Find the line with "450x552 pixels. At" in the records below. Output exactly from there until after the line with "Viewport: 1231px width, 842px height.", without pictures.

*** Opening of Supplied records ***

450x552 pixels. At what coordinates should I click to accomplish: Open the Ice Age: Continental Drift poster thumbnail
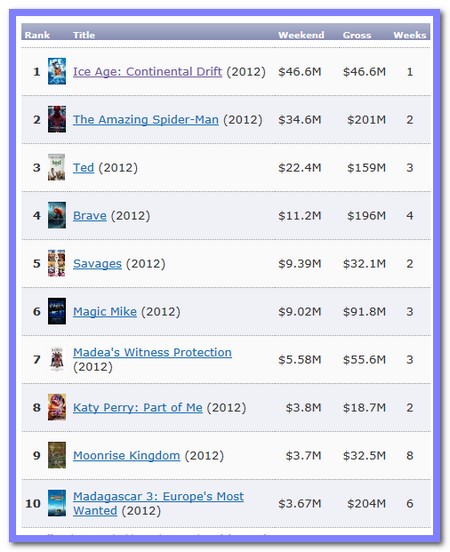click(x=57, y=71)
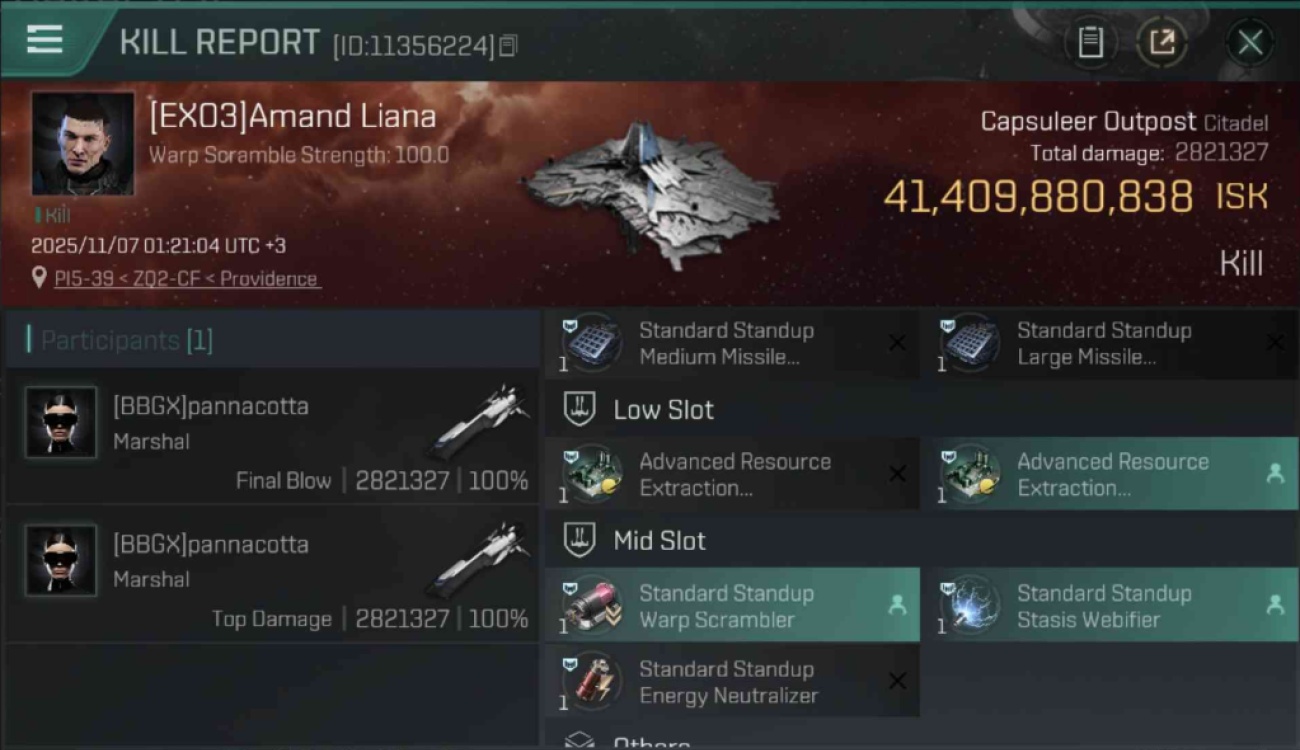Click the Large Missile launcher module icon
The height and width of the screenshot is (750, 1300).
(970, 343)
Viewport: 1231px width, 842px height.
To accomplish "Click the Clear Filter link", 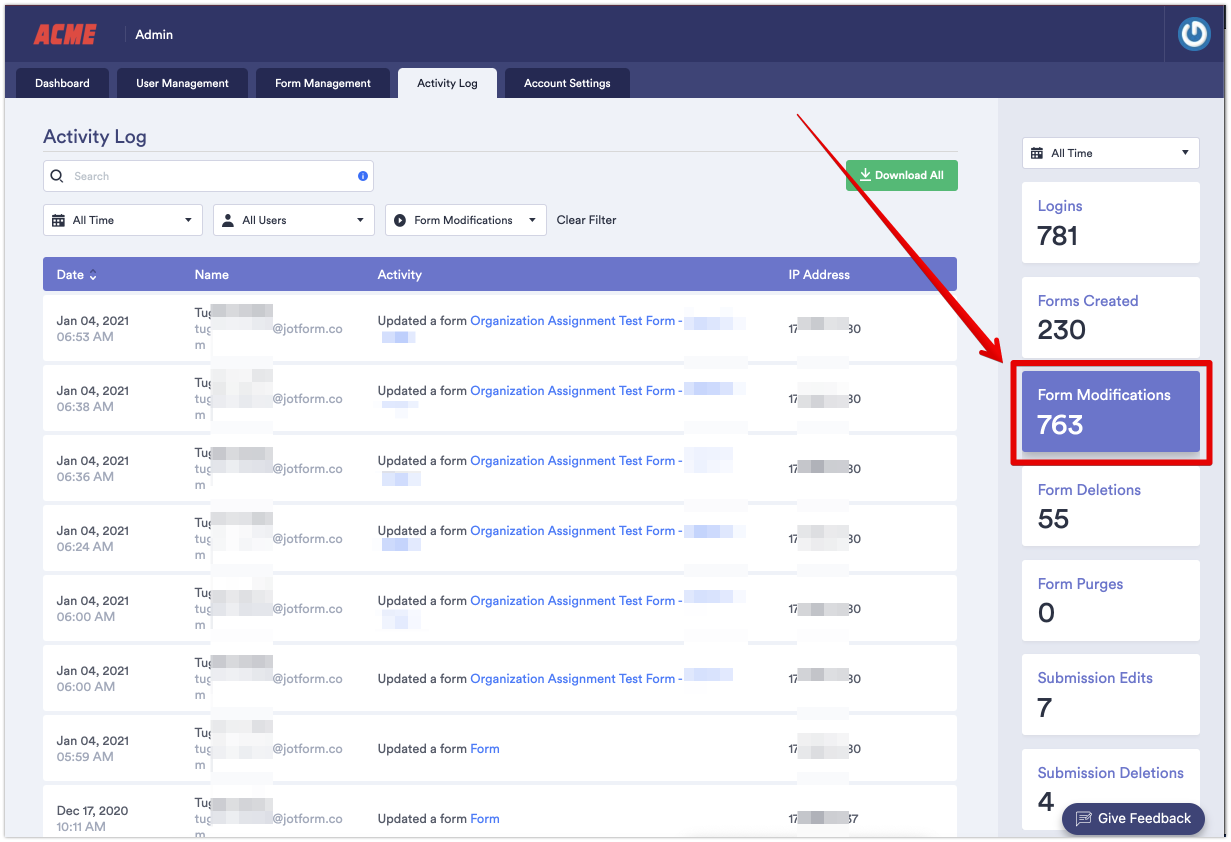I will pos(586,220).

*** Close of Supplied records ***
*** Opening of Supplied records ***

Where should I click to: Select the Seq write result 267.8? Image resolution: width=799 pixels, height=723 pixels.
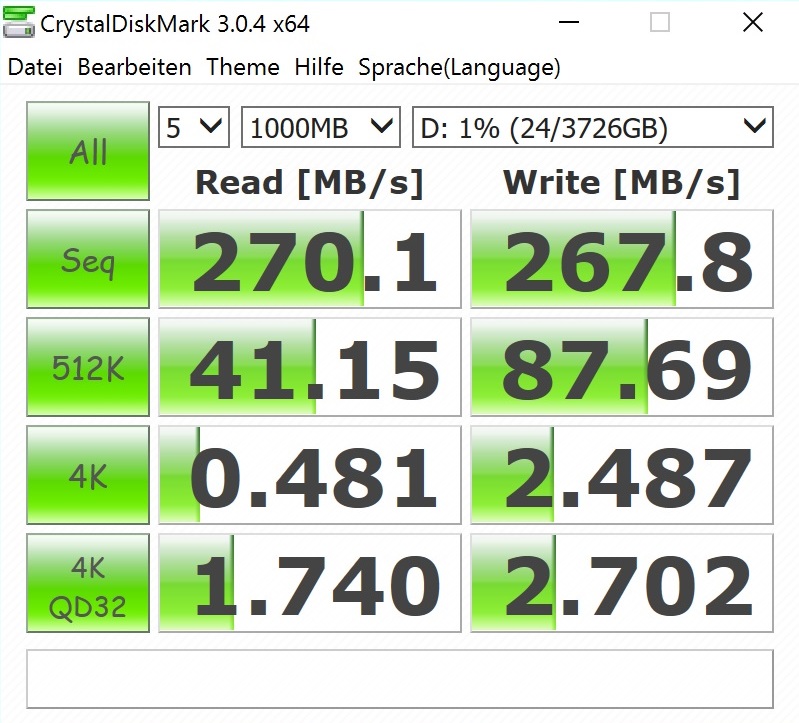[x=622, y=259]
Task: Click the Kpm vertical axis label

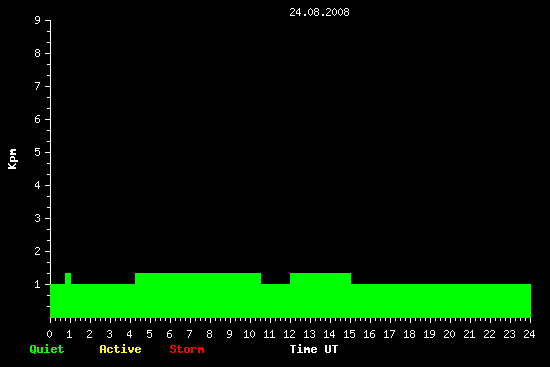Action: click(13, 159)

*** Close of Supplied records ***
*** Opening of Supplied records ***

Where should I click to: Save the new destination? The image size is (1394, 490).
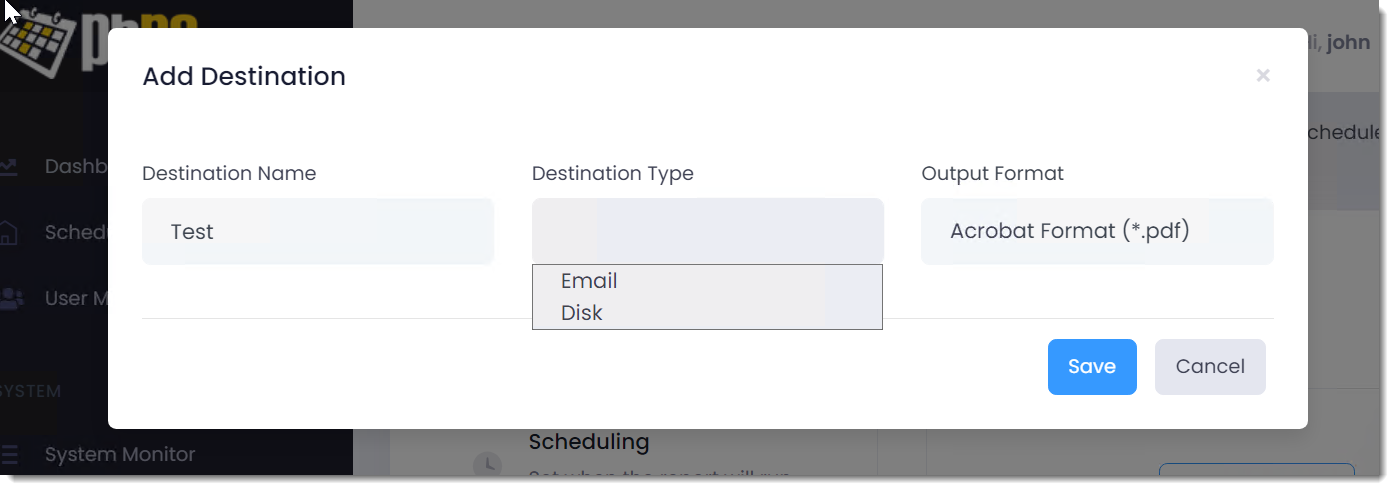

*** Close of Supplied records ***

# Result of this task
450x552 pixels. At what coordinates should I click to accomplish: Open the Ice Age: Continental Drift poster thumbnail
click(x=57, y=71)
Click the Large Missile launcher module icon
The height and width of the screenshot is (750, 1300).
(970, 343)
Viewport: 1231px width, 842px height.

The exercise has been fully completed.